Pandas allows you to import data from a wide range of data sources directly into a dataframe. These can be static files, such as CSV, TSV, fixed width files, Microsoft Excel, JSON, SAS and SPSS files, as well as a range of popular databases, such as MySQL, PostgreSQL and Google BigQuery. You can even scrape data directly from web pages into Pandas dataframes.
When importing data into Pandas dataframes, you can also save time and write less code by defining which columns to import, rename the columns, set their data types, define the index, and many other things. Here are some handy tips to help you.
To get started, create a new Jupyter notebook and load the Pandas library. You’ll also need the Datetime package. When importing the Pandas package the convention is to use the command import pandas as pd
which allows you to call Pandas functions by prefixing them with pd.
instead of pandas.
.
import pandas as pd
import datetime as dt
Comma Separated Value or CSV files are likely to be the file format you encounter most commonly in data science. As the name suggests, these are simple text files in which the values are separated (usually) by commas. The data looks like this:
order,sku,quantity,price
1234,ABC1,10,9.99
1235,ABC2,3,19.99
1236,ABC3,2,29.99
To import a CSV file and put the contents into a Pandas dataframe we use the read_csv()
function, which is appended after calling the pd
object we created when we imported Pandas. The read_csv()
function can take several arguments, but by default you just need to provide the path to the file you wish to read. Here, data.csv
will read in the file called data.csv
which is present in the same directory. If the file was stored at /home/matt/data/data.csv
you would just replace the path.
df = pd.read_csv('data.csv')
df.head()
order | sku | quantity | price | |
---|---|---|---|---|
0 | 1234 | ABC1 | 10 | 9.99 |
1 | 1235 | ABC2 | 3 | 19.99 |
2 | 1236 | ABC3 | 2 | 29.99 |
You can also use read_csv()
to read remote CSV files. Instead of passing in the path to the file you provide the full URL to the CSV file. Here, I’m loading a CSV file from my GitHub account.
df = pd.read_csv('https://raw.githubusercontent.com/flyandlure/datasets/master/housing.csv')
df.head()
longitude | latitude | population | households | median_income | median_house_value | ocean_proximity | |
---|---|---|---|---|---|---|---|
0 | -122.23 | 37.88 | 41.0 | 126.0 | 8.3252 | 452600.0 | NEAR BAY |
1 | -122.22 | 37.86 | 21.0 | 1138.0 | 8.3014 | 358500.0 | NEAR BAY |
2 | -122.24 | 37.85 | 496.0 | 177.0 | 7.2574 | 352100.0 | NEAR BAY |
3 | -122.25 | 37.85 | 558.0 | 219.0 | 5.6431 | 341300.0 | NEAR BAY |
4 | -122.25 | 37.85 | 565.0 | 259.0 | 3.8462 | 342200.0 | NEAR BAY |
Tab separated value files are just like CSVs, but the values are separated by a tab instead of a comma.
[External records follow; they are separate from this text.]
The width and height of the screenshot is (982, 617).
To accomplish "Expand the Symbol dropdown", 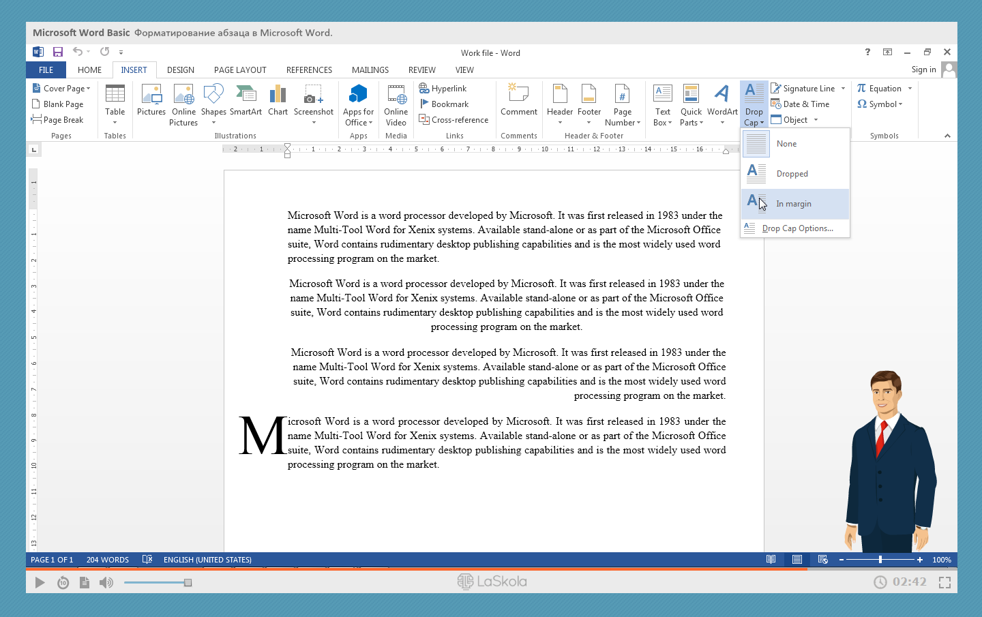I will tap(880, 104).
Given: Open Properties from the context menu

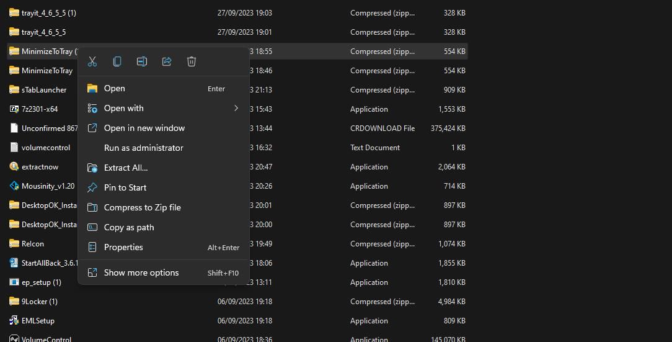Looking at the screenshot, I should point(123,248).
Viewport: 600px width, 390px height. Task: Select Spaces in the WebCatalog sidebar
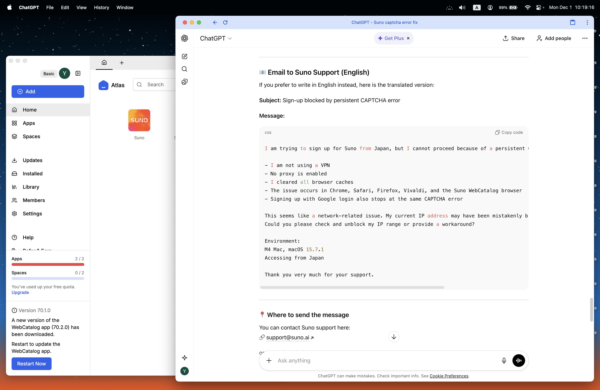click(x=31, y=136)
They can also be read using the same read_csv()
function, you just need to specify the separator character used. For tabs, this is \t
.
order sku quantity price
3843 BCG1 3 9.99
3738 HGX2 1 73.92
3827 HBX3 7 19.87
df = pd.read_csv('data.tsv', sep='\t')
df.head()
order | sku | quantity | price | |
---|---|---|---|---|
0 | 3843 | BCG1 | 3 | 9.99 |
1 | 3738 | HGX2 | 1 | 73.92 |
2 | 3827 | HBX3 | 7 | 19.87 |
Pandas includes built-in functionality for reading Microsoft Excel spreadsheet files via its read_excel()
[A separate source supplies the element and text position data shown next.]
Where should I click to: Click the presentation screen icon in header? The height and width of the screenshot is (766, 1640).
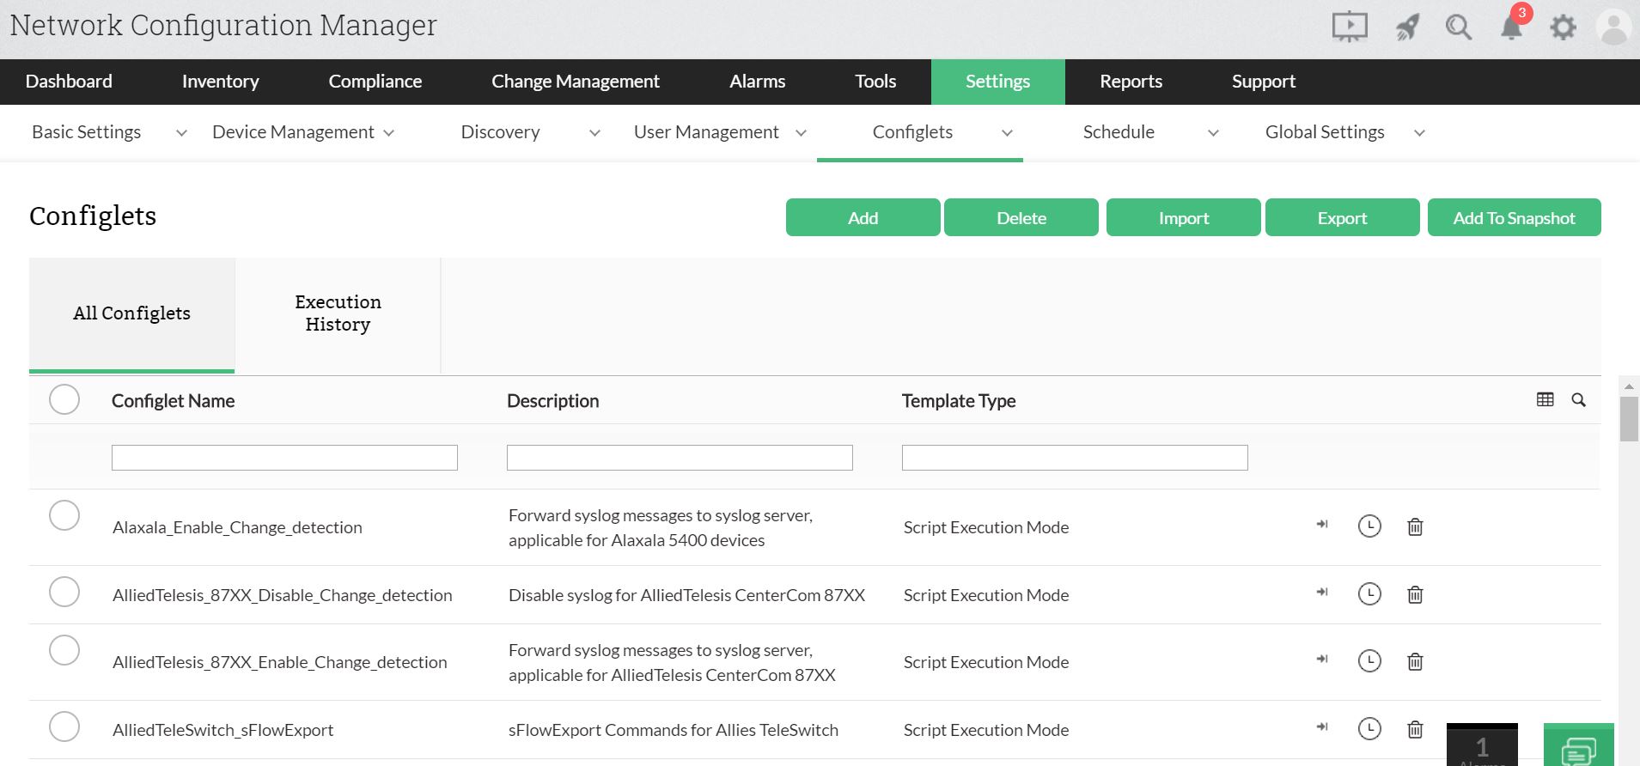click(1350, 27)
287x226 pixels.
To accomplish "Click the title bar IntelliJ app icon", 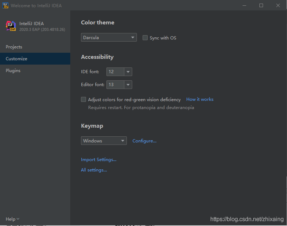I will tap(5, 5).
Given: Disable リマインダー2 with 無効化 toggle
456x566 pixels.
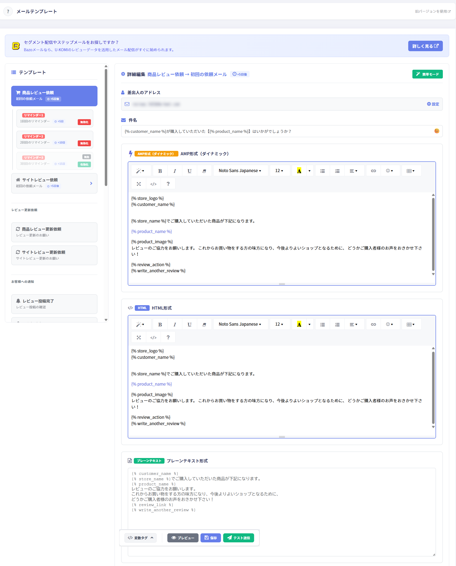Looking at the screenshot, I should click(84, 143).
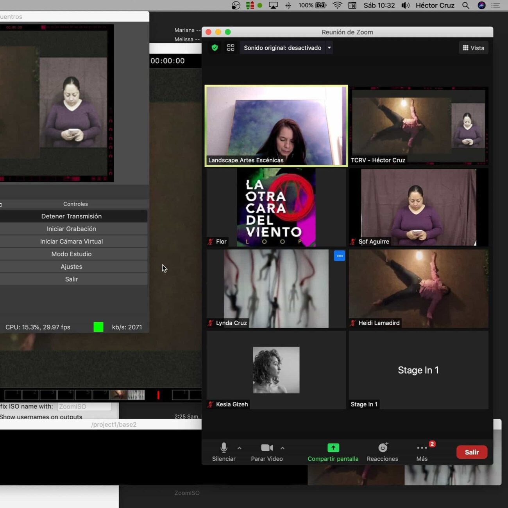508x508 pixels.
Task: Stop camera with Parar Video button
Action: (267, 448)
function. This works in the same way as read_csv()
so can be used on local Excel documents as well as remote files, however, as Excel files are a bit more bloated than CSV files, it can be a bit slower.
df = pd.read_excel('data.xlsx')
df.head()
order | sku | quantity | price | |
---|---|---|---|---|
0 | 1234 | ABC1 | 10 | 9.99 |
1 | 1235 | ABC2 | 3 | 19.99 |
2 | 1236 | ABC3 | 2 | 29.99 |
To avoid the speed issues when handling Excel files in Pandas, I think it’s beneficial to read the file into Pandas as an Excel document and then rewrite it back out to a CSV file to change the document format.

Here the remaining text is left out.